Only the lines with "previous" in them need to be copied from the listing.
#####
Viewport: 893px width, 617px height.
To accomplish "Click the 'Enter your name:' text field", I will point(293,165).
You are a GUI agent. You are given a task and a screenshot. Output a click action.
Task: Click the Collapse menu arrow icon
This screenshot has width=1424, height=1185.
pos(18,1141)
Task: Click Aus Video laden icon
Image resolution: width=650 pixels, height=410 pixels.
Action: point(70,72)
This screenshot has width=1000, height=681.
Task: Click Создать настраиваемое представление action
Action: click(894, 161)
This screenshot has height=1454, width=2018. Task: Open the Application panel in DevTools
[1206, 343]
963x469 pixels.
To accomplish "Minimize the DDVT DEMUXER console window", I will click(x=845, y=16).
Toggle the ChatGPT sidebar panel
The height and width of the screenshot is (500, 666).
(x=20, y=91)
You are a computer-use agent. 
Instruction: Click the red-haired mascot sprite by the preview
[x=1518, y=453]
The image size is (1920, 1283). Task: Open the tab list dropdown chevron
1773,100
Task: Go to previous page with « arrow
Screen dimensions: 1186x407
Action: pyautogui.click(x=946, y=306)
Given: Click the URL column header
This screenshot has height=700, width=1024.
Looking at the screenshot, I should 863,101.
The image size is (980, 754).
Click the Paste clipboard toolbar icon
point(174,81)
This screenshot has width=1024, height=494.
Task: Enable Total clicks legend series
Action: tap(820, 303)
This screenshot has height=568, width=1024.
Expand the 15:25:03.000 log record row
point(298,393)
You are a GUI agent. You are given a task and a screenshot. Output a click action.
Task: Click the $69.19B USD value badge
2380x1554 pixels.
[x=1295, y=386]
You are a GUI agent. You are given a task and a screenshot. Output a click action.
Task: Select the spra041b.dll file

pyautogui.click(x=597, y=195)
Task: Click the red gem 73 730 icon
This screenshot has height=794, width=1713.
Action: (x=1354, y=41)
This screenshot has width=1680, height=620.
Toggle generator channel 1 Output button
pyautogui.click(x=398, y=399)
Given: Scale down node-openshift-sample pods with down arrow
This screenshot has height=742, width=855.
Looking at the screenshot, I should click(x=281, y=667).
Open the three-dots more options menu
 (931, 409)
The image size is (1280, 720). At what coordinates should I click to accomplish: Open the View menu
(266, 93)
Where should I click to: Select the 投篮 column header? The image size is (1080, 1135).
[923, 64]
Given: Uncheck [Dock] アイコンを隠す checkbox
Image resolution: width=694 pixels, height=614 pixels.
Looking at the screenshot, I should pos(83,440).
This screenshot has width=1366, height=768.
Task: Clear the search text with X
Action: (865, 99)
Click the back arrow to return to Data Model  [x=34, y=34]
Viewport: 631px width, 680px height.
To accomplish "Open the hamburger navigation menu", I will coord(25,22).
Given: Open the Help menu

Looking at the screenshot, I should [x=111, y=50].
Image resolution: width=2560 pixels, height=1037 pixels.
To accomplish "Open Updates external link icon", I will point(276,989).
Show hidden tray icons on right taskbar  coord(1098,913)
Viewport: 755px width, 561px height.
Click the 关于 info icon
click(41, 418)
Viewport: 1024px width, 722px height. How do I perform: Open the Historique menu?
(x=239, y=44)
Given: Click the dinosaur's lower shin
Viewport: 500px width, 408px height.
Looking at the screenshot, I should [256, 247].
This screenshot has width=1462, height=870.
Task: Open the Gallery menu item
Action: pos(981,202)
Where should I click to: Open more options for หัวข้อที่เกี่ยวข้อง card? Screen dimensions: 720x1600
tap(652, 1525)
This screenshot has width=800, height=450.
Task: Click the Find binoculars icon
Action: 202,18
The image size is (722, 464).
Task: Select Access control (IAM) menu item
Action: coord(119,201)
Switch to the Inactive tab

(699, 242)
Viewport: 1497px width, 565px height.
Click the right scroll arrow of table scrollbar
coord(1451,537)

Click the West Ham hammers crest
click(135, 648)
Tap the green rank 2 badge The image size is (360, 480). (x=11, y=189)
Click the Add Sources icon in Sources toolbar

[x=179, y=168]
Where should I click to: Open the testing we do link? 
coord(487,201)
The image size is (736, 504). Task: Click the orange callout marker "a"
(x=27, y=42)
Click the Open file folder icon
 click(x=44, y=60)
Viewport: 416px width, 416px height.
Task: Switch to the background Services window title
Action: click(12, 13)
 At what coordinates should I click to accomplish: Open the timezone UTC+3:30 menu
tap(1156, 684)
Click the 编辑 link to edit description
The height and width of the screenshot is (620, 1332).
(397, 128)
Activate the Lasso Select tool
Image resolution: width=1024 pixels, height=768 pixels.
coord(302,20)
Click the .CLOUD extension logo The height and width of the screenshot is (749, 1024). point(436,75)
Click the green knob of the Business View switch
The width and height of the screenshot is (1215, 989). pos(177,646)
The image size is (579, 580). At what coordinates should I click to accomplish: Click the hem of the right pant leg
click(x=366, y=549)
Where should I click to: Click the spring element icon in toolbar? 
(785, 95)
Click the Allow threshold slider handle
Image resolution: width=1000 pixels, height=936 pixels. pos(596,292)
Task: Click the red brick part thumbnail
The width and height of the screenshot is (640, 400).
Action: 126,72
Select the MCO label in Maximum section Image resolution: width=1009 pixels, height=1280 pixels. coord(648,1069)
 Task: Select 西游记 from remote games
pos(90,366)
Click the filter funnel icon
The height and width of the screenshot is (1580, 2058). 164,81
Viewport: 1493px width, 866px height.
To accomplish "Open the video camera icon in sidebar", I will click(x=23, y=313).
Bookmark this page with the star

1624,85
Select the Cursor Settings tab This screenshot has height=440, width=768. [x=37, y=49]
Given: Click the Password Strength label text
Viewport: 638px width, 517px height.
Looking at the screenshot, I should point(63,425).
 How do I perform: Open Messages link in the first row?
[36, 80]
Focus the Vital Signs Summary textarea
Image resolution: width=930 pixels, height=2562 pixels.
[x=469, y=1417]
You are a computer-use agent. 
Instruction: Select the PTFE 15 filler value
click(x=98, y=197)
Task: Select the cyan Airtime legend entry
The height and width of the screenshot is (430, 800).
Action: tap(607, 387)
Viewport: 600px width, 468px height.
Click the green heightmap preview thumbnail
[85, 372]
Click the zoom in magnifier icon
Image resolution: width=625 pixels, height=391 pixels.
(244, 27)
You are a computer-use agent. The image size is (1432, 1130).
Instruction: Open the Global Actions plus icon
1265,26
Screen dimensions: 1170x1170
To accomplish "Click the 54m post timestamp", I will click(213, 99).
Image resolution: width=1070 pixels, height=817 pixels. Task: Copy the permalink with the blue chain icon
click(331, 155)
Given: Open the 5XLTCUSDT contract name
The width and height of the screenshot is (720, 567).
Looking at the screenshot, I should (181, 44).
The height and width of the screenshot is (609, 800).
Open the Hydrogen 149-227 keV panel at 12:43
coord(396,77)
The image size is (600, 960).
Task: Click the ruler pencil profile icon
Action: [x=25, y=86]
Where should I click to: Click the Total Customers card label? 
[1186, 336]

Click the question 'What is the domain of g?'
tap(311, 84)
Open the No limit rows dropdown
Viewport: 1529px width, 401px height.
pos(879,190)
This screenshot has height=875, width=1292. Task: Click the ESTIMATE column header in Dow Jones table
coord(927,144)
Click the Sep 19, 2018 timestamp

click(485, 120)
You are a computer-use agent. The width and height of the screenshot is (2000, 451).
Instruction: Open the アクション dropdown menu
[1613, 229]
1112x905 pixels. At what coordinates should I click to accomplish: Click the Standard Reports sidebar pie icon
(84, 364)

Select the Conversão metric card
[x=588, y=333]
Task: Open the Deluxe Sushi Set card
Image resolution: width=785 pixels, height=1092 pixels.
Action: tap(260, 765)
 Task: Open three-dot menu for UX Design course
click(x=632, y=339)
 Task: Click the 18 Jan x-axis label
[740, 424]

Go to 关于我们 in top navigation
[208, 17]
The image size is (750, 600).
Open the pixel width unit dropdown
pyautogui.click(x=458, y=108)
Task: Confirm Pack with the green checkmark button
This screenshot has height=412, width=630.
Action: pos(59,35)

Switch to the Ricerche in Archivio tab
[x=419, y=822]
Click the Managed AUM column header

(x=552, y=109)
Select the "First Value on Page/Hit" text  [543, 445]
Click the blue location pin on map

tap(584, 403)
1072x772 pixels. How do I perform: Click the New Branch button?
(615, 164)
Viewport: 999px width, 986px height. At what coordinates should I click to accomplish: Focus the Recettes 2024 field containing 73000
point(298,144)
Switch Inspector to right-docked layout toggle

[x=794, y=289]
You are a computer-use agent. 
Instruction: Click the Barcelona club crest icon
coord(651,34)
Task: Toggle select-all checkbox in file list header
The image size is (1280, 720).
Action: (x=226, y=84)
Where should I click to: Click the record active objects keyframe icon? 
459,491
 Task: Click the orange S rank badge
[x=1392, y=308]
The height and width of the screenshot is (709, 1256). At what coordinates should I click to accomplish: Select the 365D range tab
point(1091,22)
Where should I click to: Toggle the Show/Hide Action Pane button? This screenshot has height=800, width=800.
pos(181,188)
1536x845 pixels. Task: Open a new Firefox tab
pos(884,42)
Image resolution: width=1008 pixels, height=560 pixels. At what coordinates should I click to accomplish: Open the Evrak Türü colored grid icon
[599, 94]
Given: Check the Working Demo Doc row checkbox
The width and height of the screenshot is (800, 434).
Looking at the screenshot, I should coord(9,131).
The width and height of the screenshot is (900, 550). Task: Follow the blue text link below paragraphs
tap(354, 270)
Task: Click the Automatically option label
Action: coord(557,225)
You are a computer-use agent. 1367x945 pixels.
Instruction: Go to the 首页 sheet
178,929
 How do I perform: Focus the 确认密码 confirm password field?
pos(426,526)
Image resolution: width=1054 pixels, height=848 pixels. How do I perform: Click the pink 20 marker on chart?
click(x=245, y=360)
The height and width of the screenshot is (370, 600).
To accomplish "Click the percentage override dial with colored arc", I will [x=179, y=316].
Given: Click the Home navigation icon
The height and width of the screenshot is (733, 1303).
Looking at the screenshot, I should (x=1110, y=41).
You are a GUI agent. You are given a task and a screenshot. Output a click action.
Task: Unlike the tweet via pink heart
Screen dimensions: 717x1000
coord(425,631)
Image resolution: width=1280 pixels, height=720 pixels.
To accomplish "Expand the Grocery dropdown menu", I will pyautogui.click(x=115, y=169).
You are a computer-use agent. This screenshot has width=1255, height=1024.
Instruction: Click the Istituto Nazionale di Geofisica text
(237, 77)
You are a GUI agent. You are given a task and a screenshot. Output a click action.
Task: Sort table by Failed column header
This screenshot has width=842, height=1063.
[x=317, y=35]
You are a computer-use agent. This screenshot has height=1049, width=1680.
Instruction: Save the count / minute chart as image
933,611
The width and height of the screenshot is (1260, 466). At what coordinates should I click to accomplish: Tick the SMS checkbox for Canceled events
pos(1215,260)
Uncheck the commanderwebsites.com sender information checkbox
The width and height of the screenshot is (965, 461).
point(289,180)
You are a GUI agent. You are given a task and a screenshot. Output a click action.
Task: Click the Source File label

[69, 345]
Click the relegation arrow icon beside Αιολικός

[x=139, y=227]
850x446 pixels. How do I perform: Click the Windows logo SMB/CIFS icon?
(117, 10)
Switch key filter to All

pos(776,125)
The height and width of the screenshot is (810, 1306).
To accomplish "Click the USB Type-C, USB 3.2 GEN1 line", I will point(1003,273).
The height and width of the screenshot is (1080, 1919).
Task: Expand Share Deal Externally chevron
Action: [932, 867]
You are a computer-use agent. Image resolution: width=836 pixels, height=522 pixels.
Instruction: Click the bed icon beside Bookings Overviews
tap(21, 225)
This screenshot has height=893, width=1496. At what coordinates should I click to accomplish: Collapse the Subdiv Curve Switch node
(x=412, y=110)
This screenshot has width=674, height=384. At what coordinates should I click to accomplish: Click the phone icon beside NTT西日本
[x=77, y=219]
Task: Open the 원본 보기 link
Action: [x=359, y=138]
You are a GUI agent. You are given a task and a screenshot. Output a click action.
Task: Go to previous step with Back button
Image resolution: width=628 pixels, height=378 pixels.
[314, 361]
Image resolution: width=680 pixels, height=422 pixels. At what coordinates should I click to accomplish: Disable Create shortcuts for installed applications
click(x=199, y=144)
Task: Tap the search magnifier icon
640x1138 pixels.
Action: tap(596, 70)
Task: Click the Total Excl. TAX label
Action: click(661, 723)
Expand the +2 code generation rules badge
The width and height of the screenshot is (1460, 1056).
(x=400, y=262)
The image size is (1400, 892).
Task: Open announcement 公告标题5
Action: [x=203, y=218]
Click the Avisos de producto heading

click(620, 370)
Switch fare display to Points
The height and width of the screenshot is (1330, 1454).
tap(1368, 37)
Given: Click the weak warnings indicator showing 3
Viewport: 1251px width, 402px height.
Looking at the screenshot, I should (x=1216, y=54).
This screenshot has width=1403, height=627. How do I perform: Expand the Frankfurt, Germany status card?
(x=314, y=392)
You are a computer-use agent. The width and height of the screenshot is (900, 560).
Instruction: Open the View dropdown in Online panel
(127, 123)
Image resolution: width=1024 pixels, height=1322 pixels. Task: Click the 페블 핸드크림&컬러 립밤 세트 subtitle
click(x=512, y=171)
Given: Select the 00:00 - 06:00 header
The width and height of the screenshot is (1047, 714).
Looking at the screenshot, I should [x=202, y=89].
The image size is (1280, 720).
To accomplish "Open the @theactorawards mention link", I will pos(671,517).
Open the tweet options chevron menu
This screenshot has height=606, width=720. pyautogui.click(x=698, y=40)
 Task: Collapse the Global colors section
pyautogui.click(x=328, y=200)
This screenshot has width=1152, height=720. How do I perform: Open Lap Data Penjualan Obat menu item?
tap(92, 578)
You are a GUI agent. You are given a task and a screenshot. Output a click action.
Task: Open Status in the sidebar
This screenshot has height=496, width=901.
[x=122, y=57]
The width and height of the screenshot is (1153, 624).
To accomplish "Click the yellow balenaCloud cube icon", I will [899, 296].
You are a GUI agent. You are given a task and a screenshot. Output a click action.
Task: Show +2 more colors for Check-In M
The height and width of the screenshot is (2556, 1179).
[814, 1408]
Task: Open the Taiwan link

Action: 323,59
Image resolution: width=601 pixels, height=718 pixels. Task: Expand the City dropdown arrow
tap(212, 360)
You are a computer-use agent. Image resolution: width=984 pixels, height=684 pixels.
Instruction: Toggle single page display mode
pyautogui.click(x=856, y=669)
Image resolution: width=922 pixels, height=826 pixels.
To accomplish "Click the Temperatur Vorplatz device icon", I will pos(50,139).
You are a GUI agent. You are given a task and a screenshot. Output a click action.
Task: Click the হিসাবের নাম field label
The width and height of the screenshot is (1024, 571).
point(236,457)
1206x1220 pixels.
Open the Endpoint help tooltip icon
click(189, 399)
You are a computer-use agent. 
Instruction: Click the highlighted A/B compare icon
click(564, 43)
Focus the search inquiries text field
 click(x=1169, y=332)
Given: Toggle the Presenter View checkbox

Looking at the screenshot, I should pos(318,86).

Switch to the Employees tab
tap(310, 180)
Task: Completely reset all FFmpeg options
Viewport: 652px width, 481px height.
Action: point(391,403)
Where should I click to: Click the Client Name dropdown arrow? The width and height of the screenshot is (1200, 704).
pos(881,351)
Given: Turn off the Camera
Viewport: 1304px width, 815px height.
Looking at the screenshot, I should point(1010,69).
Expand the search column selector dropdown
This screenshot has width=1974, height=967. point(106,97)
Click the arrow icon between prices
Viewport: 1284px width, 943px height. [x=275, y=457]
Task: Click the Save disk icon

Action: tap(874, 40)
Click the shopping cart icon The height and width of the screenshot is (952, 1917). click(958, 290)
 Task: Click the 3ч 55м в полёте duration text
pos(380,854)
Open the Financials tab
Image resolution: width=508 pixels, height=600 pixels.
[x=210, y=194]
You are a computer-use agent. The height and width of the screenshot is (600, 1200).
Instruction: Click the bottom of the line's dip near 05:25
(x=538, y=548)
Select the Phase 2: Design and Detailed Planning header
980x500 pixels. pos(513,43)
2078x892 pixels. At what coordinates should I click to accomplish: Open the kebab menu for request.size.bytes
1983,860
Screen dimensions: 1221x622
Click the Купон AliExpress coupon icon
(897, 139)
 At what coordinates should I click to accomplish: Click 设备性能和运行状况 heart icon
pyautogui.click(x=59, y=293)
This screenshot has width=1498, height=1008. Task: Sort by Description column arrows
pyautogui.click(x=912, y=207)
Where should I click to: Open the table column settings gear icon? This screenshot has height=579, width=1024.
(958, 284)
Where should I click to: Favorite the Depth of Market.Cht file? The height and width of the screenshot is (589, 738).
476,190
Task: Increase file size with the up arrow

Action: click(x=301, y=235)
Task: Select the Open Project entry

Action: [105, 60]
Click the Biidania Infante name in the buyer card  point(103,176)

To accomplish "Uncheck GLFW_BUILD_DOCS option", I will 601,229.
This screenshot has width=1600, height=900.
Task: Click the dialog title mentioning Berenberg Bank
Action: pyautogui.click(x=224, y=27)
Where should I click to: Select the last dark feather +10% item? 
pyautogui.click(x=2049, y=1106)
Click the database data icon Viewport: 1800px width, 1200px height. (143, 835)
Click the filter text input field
#####
◆ **Response for this exercise**:
Task: Go to previous page with « arrow
Task: Go to previous step with Back button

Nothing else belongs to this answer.